Low carbon dioxide permeability of the apical epithelial membrane of guinea-pig colon.

We have investigated the apical membrane permeability for CO2 of intact epithelia of proximal and distal colon of the guinea pig. The method used was the mass spectrometric 18O-exchange technique previously described. In a first step, we determined the intraepithelial carbonic anhydrase (CA) activity by studying vital isolated colonocytes before and after lysis with Triton X-100. Intraepithelial CA activity was found to be 41,000 and 900 for proximal and distal colon, respectively. Then 18O-exchange measurements were done with stripped intact epithelial layers, which on their apical side were exposed to the reaction solution containing 18O-labelled CO2 and HCO3-. The mass spectrometric signals in these measurements are determined by the intracellular epithelial CA activity, and by the apical membrane permeabilities for CO2 and HCO3-, P(CO2) and P(HCO3). From the signals, we calculated the two permeabilities while inserting the CA activities obtained from isolated colonocytes. From layers of intact colon epithelium, the apical P(CO2) was determined to be 1.5 x 10(-3) cm s(-1) for proximal and 0.77 x 10(-3) cm s(-1) for distal colon. These values are > or =200 times lower than the P(CO2) of the human red cell membrane as studied with the same technique (0.3 cm s(-1)).
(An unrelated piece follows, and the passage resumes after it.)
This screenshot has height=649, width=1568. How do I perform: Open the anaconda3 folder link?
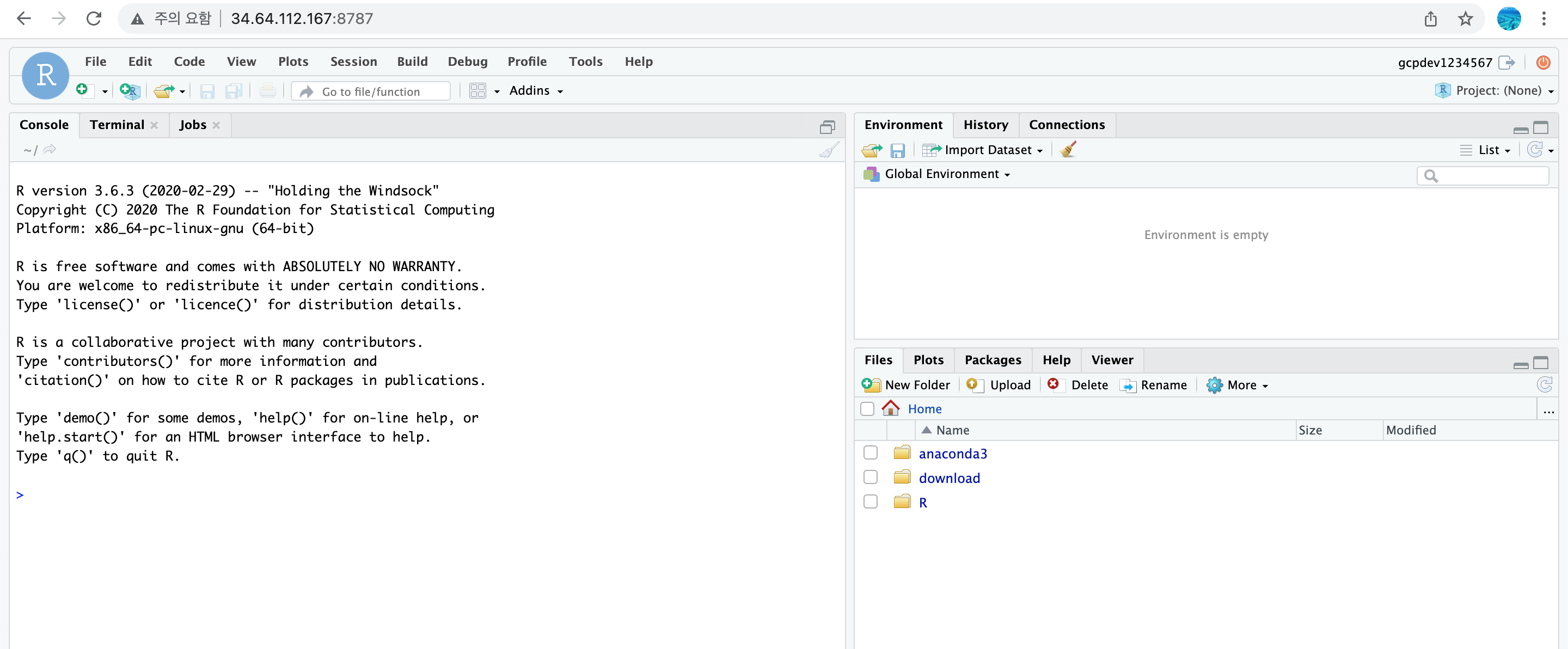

We conclude that the apical membrane offers a significant resistance towards CO2 diffusion, which implies that a major drop in CO2 partial pressure (pCO2) will occur across the apical membrane when luminal pCO2 is higher than basolateral or capillary pCO2. In view of the very high pCO2 that can occur in the colonic lumen, this property of the apical membrane constitutes a significant protection of the cell against the high acid load associated with high pCO2.